▶ [Your task]
Print the lines below from the line with "The width and" to the line with "the denominator answer" exactly, keeping both ends, and print no pictures.

▶ [Task material]
=====

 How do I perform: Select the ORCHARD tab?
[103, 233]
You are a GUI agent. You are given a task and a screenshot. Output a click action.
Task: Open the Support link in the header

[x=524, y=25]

=====

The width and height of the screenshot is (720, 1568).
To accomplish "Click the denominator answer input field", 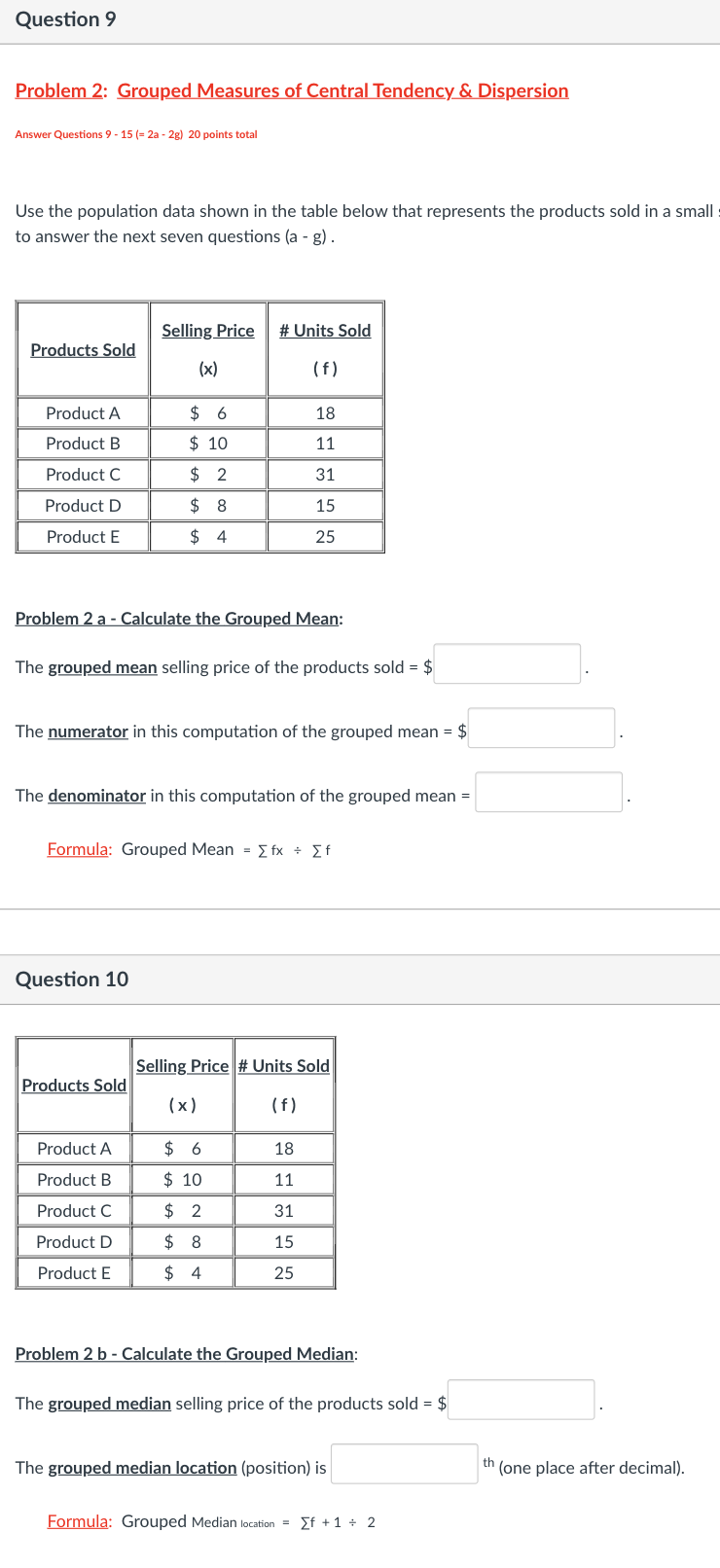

=====

▶ [Expected answer]
The width and height of the screenshot is (720, 1568).
To accomplish "Click the denominator answer input field", 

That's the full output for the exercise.